Mãe solteira, de 48 anos, diagnosticada com Alzheimer de início precoce revela os primeiros sintomas que notou

Mãe solteira, de 48 anos, diagnosticada com Alzheimer de início precoce revela os primeiros sintomas que notou

Sentar-se à frente do computador para realizar uma tarefa que você domina há anos e, de repente, ter um "branco" total. Nada faz sentido, as ferramentas parecem estranhas e o conhecimento adquirido parece ter evaporado. Foi dessa forma aterrorizante que Rebecca Luna, aos 48 anos, percebeu que sua saúde mental estava entrando em colapso.

O que Rebecca enfrentava não era apenas o reflexo de uma rotina exaustiva, mas o início de uma batalha silenciosa contra o Alzheimer de Início Precoce. Diferente da forma que costumamos associar à terceira idade, essa variante atinge pessoas entre 40 e 50 anos. Embora seja rara — representando cerca de 5% a 10% dos casos — a condição é devastadora.

No início, Rebecca tentou justificar as falhas de memória como consequência do estresse e da vida corrida de mãe solo. Afinal, quem nunca esqueceu onde colocou as chaves? No entanto, o problema escalou para situações perigosas. Certa vez, ela colocou um ovo para cozinhar e saiu para uma caminhada de 30 minutos. Ao chegar ao centro da cidade, uma lembrança gélida a atingiu: o fogão estava ligado. Ao retornar às pressas, encontrou a cozinha tomada pela fumaça. Foi um alerta que mudou sua vida para sempre.

Após uma bateria de exames neurológicos rigorosos, veio a confirmação: Alzheimer de Início Precoce.
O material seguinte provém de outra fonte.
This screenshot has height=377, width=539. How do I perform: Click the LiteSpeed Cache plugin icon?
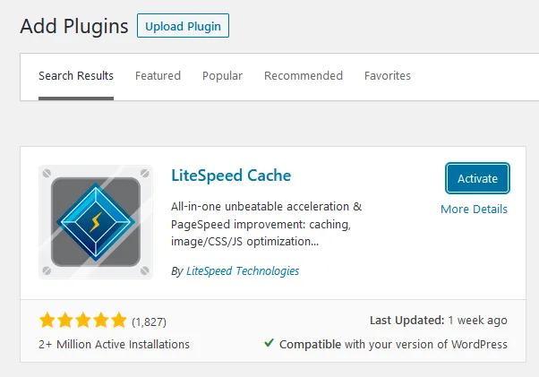96,221
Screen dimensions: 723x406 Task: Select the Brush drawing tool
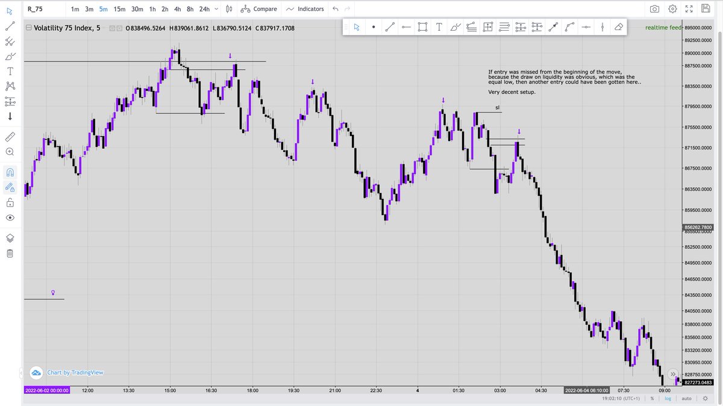point(10,57)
Por ser uma doença neurodegenerativa e progressiva, o diagnóstico trouxe um peso enorme. Em média, a expectativa de vida após a descoberta é de cerca de oito anos. Rebecca teve que encarar a realidade de que, pouco a pouco, precisaria abrir mão de sua independência, de sua carreira e de tudo o que construiu.
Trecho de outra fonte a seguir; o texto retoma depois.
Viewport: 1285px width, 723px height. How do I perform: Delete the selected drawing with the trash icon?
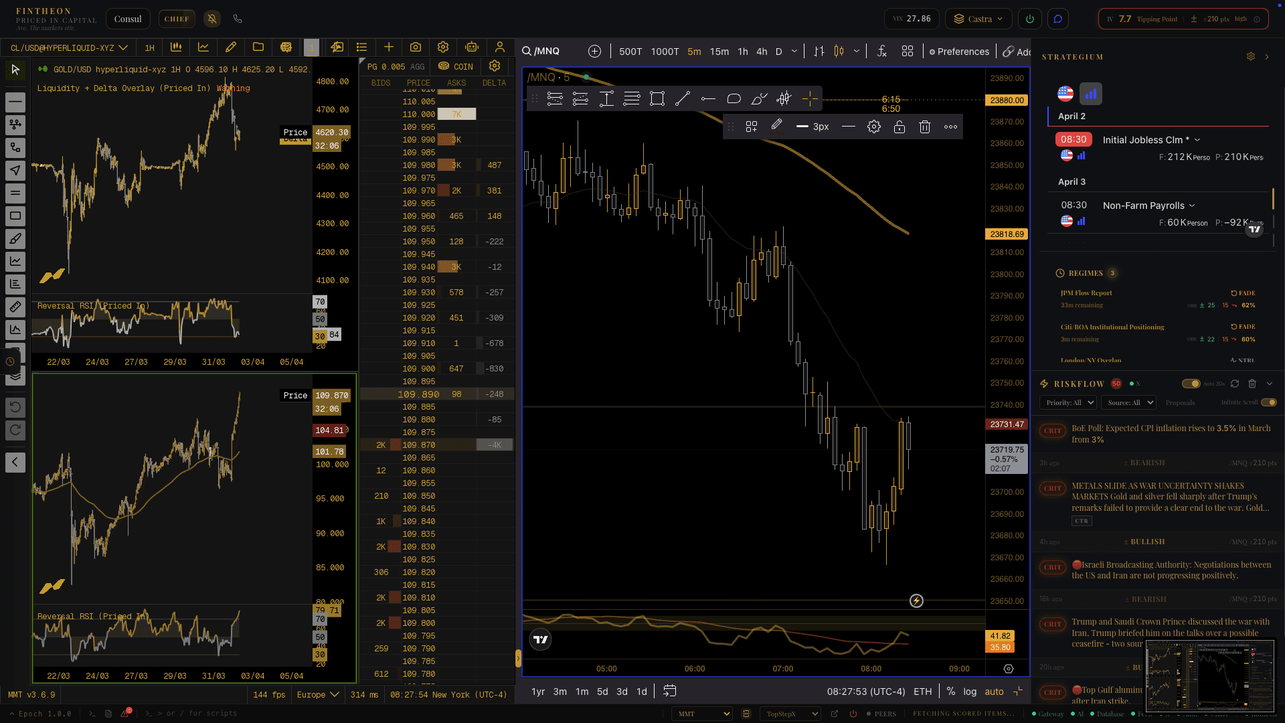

Diante desse cenário, Rebecca escolheu não se esconder. Ela começou a documentar sua jornada no TikTok, buscando conscientizar o público sobre sintomas que, em jovens, são frequentemente ignorados. Além da educação, ela lançou uma campanha de financiamento coletivo. O objetivo é arrecadar fundos para medicamentos, terapias e para garantir a segurança financeira de seus dois filhos, já que a doença a impediu de continuar trabalhando.
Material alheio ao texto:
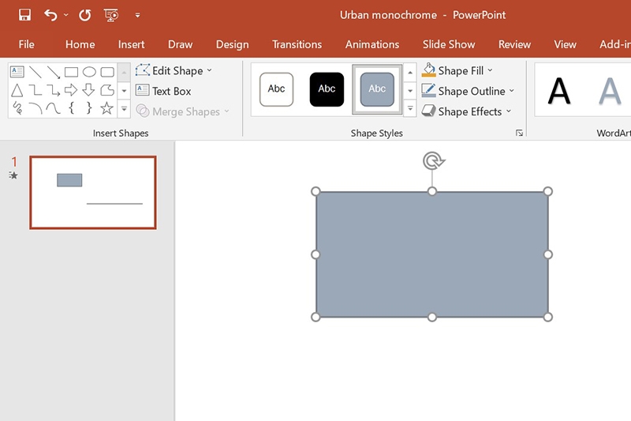631x421 pixels.
Task: Click the Redo icon in Quick Access toolbar
Action: coord(85,15)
Rebecca enfatiza que os sintomas vão muito além de um simples esquecimento. Eles envolvem a perda de familiaridade com o cotidiano e episódios de desorientação severa. Seus relatos servem como um lembrete urgente: o Alzheimer não é uma exclusividade da velhice.

Mesmo diante de um prognóstico tão difícil, Rebecca mantém uma postura admirável, focada em aproveitar o presente ao lado dos filhos. Sua história é um alerta vital para todos nós. Ouvir os sinais do corpo, mesmo quando somos jovens, pode fazer toda a diferença no diagnóstico precoce e na qualidade de vida durante o tratamento. A coragem de Rebecca não apenas educa, mas inspira quem acompanha seus passos a valorizar cada momento.